World stock markets largely retreated Wednesday, with all eyes on the Federal Reserve as it prepares to offer further clues as to the timing of the next US rate rise.
European indices fell back after opening higher, although London’s losses were capped by brighter-than-expected unemployment figures that calmed fears surrounding Brexit’s economic fallout.
Tokyo was the only riser among leading stock markets, lifted by a weaker yen, according to traders.
Around 1030 GMT, London’s benchmark FTSE 100 index was down 0.2 per cent.
In the eurozone, Frankfurt’s DAX 30 shed 0.9 per cent and the Paris CAC 40 lost 0.6 per cent compared with the close on Tuesday.
Tokyo’s benchmark Nikkei 225 index climbed 0.9 per cent, snapping a two-day losing streak as a drop in the haven yen currency lifted exporters.
The dollar picked up against the yen Wednesday after comments from a senior US central banker suggested the Federal Reserve could hike interest rates as early as September.
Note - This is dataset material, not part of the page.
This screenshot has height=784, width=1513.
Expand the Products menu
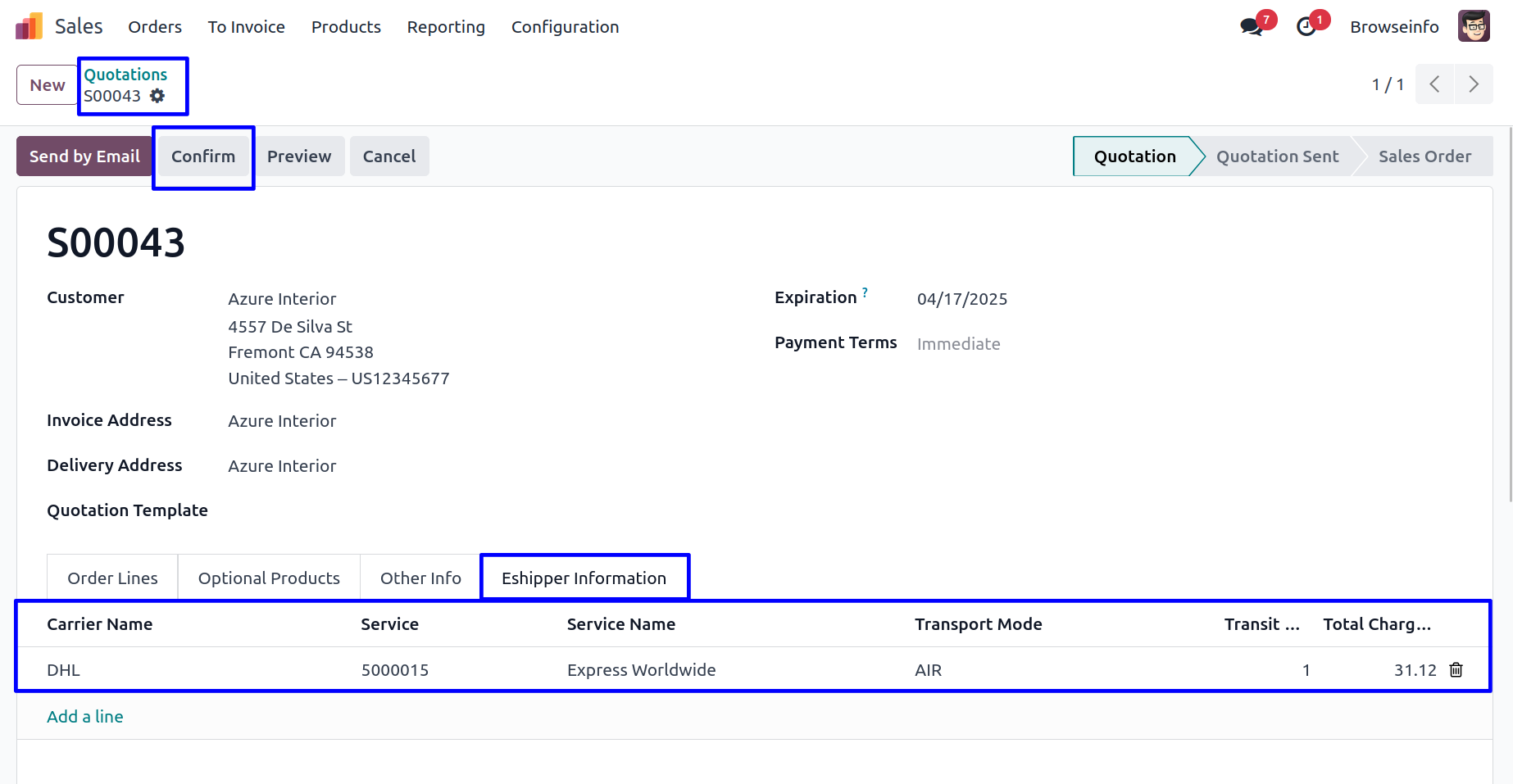(x=346, y=27)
William Dudley, head of the Fed’s New York branch, said a rate hike was possible next month and that Wall Street investors were too “complacent” about the prospect of higher rates over the next year.
On Wednesday, the Fed publishes minutes from its last meeting in July, when the US central bank suggested a rate increase may be on the horizon in 2016 on receding fears that such action would stifle fragile growth.
“Because of Dudley’s comments, today’s release of the minutes will carry even more weight than it usually does and will certainly have the potential to be a decent market mover,” said Markus Huber, a trader at City of London Markets.
In Europe, the pound won support as official data showed an unexpected drop in the number of people claiming British unemployment benefits following the June 23 EU referendum.
“The number of people claiming unemployment benefit surprisingly fell in July despite the Brexit vote,” said Phil McHugh, trading floor manager at Currencies Direct.